Instructions to follow: Scan the entries below and say how many lines contain "checkbox". Write only the number.

Saved entries:
#####
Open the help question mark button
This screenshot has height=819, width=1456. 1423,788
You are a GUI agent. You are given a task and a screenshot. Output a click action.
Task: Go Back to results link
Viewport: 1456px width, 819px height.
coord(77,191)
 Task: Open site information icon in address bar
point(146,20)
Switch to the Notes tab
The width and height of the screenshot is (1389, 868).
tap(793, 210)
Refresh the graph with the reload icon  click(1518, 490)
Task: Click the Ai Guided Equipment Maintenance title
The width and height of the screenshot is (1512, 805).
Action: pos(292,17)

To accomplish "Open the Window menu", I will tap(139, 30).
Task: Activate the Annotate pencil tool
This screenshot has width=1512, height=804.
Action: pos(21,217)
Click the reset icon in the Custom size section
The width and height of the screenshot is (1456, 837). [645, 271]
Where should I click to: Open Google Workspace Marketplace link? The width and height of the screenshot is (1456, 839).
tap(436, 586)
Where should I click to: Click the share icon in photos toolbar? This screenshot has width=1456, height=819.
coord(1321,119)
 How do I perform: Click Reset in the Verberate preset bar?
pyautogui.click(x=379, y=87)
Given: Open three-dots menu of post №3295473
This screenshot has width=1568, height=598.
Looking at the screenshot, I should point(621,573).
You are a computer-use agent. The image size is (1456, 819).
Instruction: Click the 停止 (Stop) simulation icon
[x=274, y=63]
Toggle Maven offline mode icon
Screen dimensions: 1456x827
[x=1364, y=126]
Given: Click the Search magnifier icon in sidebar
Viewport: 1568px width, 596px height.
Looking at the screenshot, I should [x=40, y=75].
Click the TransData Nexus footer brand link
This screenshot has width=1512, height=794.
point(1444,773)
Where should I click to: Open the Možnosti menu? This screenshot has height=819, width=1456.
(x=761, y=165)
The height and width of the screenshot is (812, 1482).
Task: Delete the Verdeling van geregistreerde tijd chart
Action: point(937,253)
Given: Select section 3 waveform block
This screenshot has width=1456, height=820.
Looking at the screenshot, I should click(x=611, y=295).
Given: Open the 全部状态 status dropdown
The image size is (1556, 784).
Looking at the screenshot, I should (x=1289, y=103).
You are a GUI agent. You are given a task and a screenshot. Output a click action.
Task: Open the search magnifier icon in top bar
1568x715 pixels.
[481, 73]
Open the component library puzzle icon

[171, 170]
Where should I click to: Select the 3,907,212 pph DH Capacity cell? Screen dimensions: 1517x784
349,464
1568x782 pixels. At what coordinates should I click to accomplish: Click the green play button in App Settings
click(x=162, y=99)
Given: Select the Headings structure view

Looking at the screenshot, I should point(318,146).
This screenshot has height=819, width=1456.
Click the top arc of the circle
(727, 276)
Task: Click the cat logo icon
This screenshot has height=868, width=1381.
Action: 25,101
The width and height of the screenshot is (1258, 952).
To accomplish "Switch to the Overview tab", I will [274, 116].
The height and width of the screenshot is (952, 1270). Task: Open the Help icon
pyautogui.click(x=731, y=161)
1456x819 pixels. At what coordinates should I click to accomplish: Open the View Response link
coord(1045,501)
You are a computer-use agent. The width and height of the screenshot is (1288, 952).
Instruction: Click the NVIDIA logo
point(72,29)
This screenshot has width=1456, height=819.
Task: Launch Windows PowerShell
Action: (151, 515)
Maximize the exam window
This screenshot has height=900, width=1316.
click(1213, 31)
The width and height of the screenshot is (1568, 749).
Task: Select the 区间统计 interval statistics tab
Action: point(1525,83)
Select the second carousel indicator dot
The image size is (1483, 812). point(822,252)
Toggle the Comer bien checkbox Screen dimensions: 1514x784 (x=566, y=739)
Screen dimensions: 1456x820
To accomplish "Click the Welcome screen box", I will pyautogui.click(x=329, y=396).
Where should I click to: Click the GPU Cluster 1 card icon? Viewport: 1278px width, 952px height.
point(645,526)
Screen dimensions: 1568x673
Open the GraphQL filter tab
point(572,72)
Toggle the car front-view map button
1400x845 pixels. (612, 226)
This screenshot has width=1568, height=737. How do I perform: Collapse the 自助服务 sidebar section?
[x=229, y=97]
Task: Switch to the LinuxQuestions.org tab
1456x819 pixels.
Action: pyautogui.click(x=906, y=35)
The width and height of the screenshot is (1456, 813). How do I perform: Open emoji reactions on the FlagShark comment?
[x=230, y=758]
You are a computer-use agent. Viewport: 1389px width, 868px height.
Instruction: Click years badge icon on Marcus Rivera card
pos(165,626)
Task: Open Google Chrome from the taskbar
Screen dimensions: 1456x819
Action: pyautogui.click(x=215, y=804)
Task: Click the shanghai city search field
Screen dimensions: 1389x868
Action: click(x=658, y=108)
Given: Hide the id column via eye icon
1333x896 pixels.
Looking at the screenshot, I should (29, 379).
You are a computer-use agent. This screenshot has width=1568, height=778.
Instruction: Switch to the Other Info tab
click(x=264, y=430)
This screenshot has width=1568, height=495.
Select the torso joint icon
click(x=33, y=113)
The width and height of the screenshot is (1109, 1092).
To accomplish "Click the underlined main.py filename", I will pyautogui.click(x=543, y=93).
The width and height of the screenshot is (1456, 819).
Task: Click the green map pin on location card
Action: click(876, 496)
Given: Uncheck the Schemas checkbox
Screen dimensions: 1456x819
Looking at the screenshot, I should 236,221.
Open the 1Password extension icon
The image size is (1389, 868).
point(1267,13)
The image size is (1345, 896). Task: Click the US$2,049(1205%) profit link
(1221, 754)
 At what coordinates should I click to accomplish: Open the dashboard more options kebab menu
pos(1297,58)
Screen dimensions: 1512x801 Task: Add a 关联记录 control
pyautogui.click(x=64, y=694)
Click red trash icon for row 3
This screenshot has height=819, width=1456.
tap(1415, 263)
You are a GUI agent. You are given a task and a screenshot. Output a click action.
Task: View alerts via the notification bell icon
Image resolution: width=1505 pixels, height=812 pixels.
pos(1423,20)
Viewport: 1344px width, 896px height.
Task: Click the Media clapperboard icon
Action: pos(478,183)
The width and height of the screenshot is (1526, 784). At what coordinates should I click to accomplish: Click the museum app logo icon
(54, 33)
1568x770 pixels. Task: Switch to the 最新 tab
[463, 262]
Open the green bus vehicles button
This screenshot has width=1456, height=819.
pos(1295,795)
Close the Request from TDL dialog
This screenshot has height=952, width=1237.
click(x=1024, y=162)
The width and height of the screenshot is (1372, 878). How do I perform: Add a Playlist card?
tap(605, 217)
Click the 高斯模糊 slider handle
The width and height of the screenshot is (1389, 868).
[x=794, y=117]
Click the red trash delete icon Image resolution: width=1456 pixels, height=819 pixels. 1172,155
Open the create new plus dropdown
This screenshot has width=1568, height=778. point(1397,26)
#####
Exercise response: 2